What the task asks: Show each line below that contains the string "screenshot", copying every such line in full.

Records for locating displayed items:
>>>>>
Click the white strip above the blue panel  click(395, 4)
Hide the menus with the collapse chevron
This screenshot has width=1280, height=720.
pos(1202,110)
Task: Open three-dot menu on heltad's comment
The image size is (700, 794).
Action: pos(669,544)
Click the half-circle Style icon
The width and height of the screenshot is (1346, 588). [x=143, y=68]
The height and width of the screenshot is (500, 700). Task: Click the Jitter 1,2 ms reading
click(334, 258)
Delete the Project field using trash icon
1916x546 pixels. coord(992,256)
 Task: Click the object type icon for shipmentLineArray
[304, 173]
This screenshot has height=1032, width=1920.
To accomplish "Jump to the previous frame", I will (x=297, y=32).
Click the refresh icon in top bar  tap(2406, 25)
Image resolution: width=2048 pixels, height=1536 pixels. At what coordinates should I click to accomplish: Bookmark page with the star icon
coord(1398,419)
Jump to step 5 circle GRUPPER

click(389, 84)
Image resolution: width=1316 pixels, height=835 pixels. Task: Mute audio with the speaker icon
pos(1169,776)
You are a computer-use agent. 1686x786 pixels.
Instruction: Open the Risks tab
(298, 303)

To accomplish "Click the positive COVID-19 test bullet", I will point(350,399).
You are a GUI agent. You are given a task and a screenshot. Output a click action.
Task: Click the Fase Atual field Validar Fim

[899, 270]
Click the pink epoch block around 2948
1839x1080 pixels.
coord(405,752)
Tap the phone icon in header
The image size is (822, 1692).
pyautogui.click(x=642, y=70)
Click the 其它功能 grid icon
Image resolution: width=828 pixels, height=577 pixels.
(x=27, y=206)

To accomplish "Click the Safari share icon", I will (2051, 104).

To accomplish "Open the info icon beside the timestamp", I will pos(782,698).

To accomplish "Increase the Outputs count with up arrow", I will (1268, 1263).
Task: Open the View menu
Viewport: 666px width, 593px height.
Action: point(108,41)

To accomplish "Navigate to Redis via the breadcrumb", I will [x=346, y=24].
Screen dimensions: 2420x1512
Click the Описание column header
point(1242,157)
<<<<<
Exercise answer:
This screenshot has width=1280, height=720.
The width and height of the screenshot is (1346, 588). [x=143, y=68]
The height and width of the screenshot is (500, 700). Task: Click the Jitter 1,2 ms reading
This screenshot has height=1032, width=1920.
You are a GUI agent. You are given a task and a screenshot. Output a click action.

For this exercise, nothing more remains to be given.